Description of the task »
Each line with the string "accomplish" is to be copied from the records below.

Input records »
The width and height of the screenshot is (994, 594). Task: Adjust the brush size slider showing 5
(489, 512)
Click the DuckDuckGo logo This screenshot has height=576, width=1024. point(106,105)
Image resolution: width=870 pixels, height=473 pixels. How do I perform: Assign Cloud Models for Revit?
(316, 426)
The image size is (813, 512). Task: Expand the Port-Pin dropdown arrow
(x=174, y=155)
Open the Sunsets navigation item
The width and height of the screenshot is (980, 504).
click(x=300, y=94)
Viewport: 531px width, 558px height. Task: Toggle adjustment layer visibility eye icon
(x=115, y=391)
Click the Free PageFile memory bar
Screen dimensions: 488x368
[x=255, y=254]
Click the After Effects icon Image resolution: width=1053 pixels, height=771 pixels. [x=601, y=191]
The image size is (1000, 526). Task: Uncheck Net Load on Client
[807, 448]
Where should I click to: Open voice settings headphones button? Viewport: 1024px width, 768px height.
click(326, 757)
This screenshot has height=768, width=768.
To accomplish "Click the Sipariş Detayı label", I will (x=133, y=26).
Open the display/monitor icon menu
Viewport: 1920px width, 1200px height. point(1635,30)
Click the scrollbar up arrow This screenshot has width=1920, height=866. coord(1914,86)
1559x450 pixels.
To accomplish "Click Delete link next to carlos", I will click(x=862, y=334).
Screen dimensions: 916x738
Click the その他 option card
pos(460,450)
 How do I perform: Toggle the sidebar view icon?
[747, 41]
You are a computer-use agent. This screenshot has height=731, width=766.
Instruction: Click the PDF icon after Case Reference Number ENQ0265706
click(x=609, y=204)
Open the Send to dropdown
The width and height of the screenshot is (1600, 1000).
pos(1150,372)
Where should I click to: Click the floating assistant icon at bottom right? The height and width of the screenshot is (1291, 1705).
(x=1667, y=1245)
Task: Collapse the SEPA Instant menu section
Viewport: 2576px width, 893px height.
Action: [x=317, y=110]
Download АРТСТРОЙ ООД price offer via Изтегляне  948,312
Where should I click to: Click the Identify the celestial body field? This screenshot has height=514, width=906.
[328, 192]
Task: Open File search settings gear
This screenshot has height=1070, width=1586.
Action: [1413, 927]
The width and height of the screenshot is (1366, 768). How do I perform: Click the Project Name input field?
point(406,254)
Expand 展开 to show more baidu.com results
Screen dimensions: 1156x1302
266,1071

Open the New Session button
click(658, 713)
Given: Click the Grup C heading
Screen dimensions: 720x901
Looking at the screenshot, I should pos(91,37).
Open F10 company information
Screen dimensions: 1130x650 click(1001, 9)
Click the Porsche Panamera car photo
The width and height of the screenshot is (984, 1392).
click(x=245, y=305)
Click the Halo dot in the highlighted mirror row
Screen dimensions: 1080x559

Solution to this problem »
To accomplish "Click the Sipariş Detayı label", I will (x=133, y=26).
To accomplish "Click Delete link next to carlos", I will click(x=862, y=334).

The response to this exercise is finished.